Yevgeny Semyon Vindman (born June 6, 1975) is a United States Army colonel and a national security and international law expert. He was a deputy legal advisor for the United States National Security Council (NSC) until he was reassigned on February 7, 2020.  While he was assigned to the NSC, his portfolio included work with international organizations such as NATO, the International Criminal Court, African affairs, emerging technologies, international humanitarian law, human rights, and ethics. Prior to the National Security Council, he served in a variety of roles in the U.S. Army Judge Advocate General Corps, including senior policy attorney-adviser for the labor and employment division at the Pentagon, senior prosecutor (DA equivalent) for Fort Hood, and operational law attorney for U.S. Forces-Iraq. He served for 12 years as an infantry officer, including an assignment as an airborne infantry platoon leader in the 82nd Airborne Division. He has a master's degree in administration and an L.L.M., and is a graduate of the University of Georgia School of Law and Binghamton University. He is an expert in the law of armed conflict, military law, government ethics, and national security law. He is the author of multiple articles on national security, cyber, and international relations featured in Foreign Affairs magazine, Foreign Policy magazine, Lawfare and Just Security blog.

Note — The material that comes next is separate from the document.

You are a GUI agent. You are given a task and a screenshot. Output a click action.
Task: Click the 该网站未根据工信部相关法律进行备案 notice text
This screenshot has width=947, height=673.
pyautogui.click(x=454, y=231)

Vindman came to national attention in October 2019 when his twin brother, Lieutenant Colonel Alexander Vindman, testified before the United States Congress regarding the Trump–Ukraine scandal. Yevgeny received the report of President Trump's phone call from Alex and reported the call to senior White House Lawyers. Alex's testimony provided evidence that resulted in a charge of abuse of power in the impeachment of Donald Trump.

Early life and education 
Yevgeny Semyon Vindman (né Yevgeny Semyonovich Vindman) and his identical twin brother Alexander were born in the Ukrainian Soviet Socialist Republic, Soviet Union to a Jewish family. After the death of their mother, the three-year-old twins and their older brother Leonid were brought to New York in December 1979 by their father, Semyon (Simon). They grew up in Brooklyn's Brighton Beach neighborhood. The twins appear briefly with their maternal grandmother in the Ken Burns documentary The Statue of Liberty. Vindman speaks fluent Russian. He graduated in 1992 from Franklin Delano Roosevelt High School.

In 1997, Vindman graduated from the State University of New York at Binghamton in Binghamton, New York with a bachelor of arts degree in history. He took part in the Reserve Officers' Training Corps while in college and received a second lieutenant's commission in the Army's Infantry Branch in January 1997. He later received a master of science degree from Central Michigan University in General Administration, a Juris Doctor (JD) from the University of Georgia School of Law in 2006, and a Masters in Legal Letters (LLM) from the Judge Advocate Generals Legal Center and School (TJAGLCS).

Career 
Vindman completed the Infantry Officer Basic Course (IOBC) at Fort Benning in 1998 and was sent to the 82D Airborne Division in Fort Bragg, NC, where he led both airborne infantry and airborne anti-armor platoons. In addition to an overseas assignment to Germany, Vindman is a combat veteran of the Iraq War. He served in Iraq from January 2011 to June 2011 in Operation New Dawn. He was promoted to the rank of major in 2006, to lieutenant colonel in 2016, and to colonel in 2021.

During his Army career, Vindman earned the Expert Infantryman Badge, the Air Assault Badge and Parachutist Badge, as well as three Army Achievement Medals, three Army Commendation Medals, one Joint Service Commendation Medal, and six Meritorious Service Medals.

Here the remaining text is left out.